Ein neuer Automotor gilt als mangelhaft, wenn die Verschleißteilen bei gewöhnlichem Gebrauch keine zwei Jahre halten und zur Funktionsunfähigkeit des Motors führen. Anderes gilt nur dann, wenn auf die kürzere Haltbarkeit von Verschleißteilen hingewiesen wurde oder wenn sie allgemein bekannt war.

 

 

Sachverhalt

Die Klägerin gab bei der beklagten KFZ-Werkstätte den Einbau eines neuen Motors in ihr Fahrzeug in Auftrag. Etwa nach 23 Monaten und 65.000 gefahrenen Kilometern trat beim Motor ein Totalschaden auf.
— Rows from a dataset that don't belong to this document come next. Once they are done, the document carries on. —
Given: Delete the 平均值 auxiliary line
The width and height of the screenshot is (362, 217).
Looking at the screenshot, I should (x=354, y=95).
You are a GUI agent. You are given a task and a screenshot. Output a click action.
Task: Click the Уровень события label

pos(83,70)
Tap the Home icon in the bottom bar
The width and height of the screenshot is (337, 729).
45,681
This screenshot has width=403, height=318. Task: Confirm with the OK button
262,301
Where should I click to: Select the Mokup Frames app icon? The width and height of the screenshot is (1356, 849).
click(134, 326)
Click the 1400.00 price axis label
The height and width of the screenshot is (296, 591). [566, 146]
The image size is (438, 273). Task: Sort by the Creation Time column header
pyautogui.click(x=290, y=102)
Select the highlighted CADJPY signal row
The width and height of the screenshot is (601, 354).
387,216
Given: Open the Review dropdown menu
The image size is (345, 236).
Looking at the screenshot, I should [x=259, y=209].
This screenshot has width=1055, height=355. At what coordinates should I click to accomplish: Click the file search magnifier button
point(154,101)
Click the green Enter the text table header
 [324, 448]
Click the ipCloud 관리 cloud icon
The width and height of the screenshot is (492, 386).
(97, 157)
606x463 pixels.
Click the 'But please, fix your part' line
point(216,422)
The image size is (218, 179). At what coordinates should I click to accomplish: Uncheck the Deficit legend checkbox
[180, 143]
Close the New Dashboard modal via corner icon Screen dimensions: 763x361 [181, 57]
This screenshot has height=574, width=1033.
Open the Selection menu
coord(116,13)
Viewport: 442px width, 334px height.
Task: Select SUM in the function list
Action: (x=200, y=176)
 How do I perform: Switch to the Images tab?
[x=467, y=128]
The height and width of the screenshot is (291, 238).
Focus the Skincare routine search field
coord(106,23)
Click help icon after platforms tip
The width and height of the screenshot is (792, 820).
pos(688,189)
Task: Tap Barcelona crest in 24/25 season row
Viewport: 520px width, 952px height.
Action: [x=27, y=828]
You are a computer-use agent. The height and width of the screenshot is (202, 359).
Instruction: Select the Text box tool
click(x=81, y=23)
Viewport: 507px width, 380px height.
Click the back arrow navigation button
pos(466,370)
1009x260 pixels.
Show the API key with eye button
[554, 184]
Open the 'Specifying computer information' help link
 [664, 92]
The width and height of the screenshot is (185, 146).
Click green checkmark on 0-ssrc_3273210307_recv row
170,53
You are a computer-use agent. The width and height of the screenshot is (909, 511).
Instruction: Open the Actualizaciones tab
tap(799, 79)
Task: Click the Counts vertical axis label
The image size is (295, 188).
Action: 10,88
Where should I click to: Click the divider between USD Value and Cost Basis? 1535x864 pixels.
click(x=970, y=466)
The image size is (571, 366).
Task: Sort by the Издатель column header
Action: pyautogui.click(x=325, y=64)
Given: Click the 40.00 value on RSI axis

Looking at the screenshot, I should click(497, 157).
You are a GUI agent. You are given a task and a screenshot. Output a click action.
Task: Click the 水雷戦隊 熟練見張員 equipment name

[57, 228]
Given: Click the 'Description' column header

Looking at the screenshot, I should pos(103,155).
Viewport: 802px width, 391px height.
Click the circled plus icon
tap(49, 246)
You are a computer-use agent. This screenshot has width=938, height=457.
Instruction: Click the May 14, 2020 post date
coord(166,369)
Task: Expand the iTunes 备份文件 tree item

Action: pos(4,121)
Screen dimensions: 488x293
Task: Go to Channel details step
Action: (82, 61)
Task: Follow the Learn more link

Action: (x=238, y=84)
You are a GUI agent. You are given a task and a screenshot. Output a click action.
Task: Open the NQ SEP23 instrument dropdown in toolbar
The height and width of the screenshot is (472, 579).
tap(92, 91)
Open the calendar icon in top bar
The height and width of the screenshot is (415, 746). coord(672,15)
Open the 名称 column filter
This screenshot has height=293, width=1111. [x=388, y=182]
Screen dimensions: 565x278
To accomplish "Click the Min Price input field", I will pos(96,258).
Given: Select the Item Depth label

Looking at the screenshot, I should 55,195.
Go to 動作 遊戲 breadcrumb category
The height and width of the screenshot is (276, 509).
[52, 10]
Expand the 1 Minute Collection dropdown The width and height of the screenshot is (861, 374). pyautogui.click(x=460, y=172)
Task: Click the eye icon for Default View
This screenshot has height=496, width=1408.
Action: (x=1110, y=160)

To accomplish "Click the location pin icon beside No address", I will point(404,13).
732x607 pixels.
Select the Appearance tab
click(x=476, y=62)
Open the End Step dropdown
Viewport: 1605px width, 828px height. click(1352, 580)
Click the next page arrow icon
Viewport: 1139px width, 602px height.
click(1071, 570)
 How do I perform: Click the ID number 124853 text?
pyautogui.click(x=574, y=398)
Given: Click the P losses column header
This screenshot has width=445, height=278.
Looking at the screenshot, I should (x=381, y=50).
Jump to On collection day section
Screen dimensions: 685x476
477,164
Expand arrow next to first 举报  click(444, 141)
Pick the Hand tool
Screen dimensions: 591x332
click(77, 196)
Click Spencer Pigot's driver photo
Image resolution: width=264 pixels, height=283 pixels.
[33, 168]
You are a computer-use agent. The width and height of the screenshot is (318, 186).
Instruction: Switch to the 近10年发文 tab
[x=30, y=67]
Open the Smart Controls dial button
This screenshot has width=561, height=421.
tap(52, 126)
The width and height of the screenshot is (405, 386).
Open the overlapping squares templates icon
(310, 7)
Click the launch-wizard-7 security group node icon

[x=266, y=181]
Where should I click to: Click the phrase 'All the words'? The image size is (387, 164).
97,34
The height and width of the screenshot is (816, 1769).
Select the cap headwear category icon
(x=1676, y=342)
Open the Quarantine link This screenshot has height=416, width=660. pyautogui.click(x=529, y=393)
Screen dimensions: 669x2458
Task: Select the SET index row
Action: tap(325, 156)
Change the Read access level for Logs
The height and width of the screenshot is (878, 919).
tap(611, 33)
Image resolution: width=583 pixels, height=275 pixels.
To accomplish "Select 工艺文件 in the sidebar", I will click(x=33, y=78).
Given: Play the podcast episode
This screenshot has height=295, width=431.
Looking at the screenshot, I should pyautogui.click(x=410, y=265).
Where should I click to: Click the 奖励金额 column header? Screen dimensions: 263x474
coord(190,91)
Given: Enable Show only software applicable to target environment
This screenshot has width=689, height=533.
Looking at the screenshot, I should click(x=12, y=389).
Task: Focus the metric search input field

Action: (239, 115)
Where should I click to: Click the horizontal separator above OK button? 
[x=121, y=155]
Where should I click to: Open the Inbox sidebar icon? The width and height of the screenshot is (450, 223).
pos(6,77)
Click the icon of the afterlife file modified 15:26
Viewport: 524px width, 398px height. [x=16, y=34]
Ein Dichtring der Nockenwelle war undicht geworden, sodass es durch „Weiterfressen“ zur Beschädigung des Kolbens und der Ventile kam.

 

Die Klägerin hatte jeweils nach 30.000 gefahrenen Kilometern Services bei der Beklagten durchführen lassen. Ölverlust wurde jedoch nie bemerkt und auch der Dichtring wurde nie ausgetauscht. Von außen sei keine Beschädigung erkennbar gewesen.

 

Es existierten keine Vorgaben des Motorherstellers, dass bestimmte Teile in regelmäßigen Intervallen ausgetauscht werden müssten.

 

Die Klägerin forderte die Beklagte auf, den Motorschaden unentgeltlich im Rahmen der Gewährleistung zu beheben. Diese weigerte sich jedoch, da der Motor bei der Übergabe nicht fehlerhaft gewesen sei. Daraufhin machte die Klägerin die Bezahlung der entstandenen Reparaturkosten gerichtlich geltend.

 

 

Rechtliche Beurteilung

Sowohl das Erst- als auch das Berufungsgericht wiesen das Begehren der Klägerin ab. Der Oberste Gerichtshof (OGH) gab der Klage jedoch statt. Nach seiner Ansicht könne erwartet werden, dass ein fabriksneuer Kraftfahrzeugmotor, bei nicht exzessiver Beanspruchung, mehr als zwei Jahre halte. Auch wenn er mit Verschleißteilen wie einem Dichtring ausgestattet sei, müsste deren Qualität dennoch eine ausreichende Lebensdauer gewährleisten.

 

Ein durchschnittlicher Autofahrer könne davon ausgehen, dass derartige Teile nicht unbemerkt frühzeitig verschleißen und es so nicht durch Weiterfressen zu einem Totalschaden des Motors kommen kann. Dies gelte insbesondere dann, wenn der Autobesitzer die empfohlenen Serviceintervalle einhalte und auf die Möglichkeit eines raschen Verschleißes nicht ausdrücklich hingewiesen werde.

 

Dass diese eingebauten Verschleißteile nicht einmal zwei Jahre lang halten würden stelle einen Mangel an sich dar, auch wenn der Motor zum Zeitpunkt der Übergabe einwandfrei funktioniert habe. Da sich die Beklagte geweigert habe, den von der Klägerin begehrten Austausch bzw. die Verbesserung vorzunehmen, könne die Klägerin somit zu Recht den Ersatz für die entstandenen Reparaturkosten verlangen.